WHAT YOU HAVE TO DO:
Continue the AWS Glue Data Quality reference text below from the point where it stops.

Data Quality with AWS Glue Data Quality Reference

This section shows how to control for data quality when loading your data.

Getting Started
Configuration
CustomSQL and ETL Behavior Notes
Using Data Freshness to Manage Dependent Workflows

Getting Started

Generally, we recommend loading your data into Data Catalog with minimal or no transforms as a first step to building data quality rules. After loading your data, AWS Glue Data Quality Recommendations and AWS Glue Studio can help build rules based on exploring and understanding the data.

Consider the following steps for building and testing new data quality rules:

Load your data using InsuranceLake into the Cleanse or Consume bucket (or both).
- To build and test before_transform rules, ensure that you have a minimal transform specification defined for your dataset.
- To build and test after_transform rules, ensure that your have an as complete as possible transform specification defined for your dataset.

GIVEN ENTRIES:
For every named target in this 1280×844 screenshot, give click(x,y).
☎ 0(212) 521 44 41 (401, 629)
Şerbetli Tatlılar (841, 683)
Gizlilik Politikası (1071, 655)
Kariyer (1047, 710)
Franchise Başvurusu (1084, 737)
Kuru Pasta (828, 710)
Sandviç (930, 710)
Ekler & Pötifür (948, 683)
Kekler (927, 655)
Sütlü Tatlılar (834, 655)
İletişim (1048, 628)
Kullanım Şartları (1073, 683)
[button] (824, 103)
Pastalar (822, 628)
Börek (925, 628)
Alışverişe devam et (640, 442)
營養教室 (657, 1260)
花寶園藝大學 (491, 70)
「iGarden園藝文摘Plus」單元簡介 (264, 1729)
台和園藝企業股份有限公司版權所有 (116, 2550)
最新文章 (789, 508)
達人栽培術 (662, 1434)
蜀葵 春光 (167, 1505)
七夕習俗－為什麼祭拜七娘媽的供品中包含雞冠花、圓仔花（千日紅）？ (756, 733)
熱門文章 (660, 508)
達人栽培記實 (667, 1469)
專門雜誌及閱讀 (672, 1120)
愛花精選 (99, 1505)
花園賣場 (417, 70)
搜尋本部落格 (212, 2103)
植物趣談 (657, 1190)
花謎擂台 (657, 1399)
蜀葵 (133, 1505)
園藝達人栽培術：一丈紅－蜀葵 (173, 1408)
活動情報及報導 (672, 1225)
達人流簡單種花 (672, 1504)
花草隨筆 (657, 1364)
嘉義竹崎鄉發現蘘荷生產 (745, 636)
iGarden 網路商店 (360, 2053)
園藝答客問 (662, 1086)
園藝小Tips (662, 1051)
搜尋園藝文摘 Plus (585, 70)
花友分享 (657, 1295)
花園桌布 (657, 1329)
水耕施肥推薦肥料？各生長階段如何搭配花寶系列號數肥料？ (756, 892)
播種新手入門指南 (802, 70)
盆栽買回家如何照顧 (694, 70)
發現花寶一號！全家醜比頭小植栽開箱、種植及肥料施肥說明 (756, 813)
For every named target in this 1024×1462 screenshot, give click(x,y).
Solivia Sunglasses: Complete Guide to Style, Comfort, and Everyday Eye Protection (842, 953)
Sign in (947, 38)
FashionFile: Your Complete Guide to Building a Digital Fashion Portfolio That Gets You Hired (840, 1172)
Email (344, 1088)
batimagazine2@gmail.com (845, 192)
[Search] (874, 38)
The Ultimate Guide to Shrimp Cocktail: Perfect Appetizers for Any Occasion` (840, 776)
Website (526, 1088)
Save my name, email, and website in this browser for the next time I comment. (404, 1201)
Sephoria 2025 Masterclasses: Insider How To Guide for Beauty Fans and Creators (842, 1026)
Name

WRITTEN RESPONSE:
- To build and test after_sparksql rules, ensure that you have a Spark SQL file configured as complete as possible for your dataset.
Navigate to the database and table in the Data Catalog.
- For before_transform and after_transform rules, choose the table in the Cleanse bucket.
- For after_sparksql rules, choose the table in the Consume bucket.
Select the AWS Glue Data Quality tab and scroll down.
Select the Create data quality rules button to open the the recommendation configuration.
Select the IAM role for AWS Glue created by InsuranceLake.
After the analyzer runs, recommendations will be avilable to add to your set of rules.
Insert recommendations, create your own rules, and test run the rules using the console interface.
- For more details, see the AWS Glue documentation Getting started with AWS Glue Data Quality for the Data Catalog.
Copy and paste the rules into the dq-rules configuration file for your dataset.
Replace double quotes in the rule definitions with single quotes so that you have valid JSON.

You can also refer to the Getting started with AWS Glue Data Quality for ETL Pipelines blog for guidance and examples.

Configuration

Data quality in InsuranceLake is provided using AWS Glue Data Quality rules managed in a per-workflow JSON configuration file.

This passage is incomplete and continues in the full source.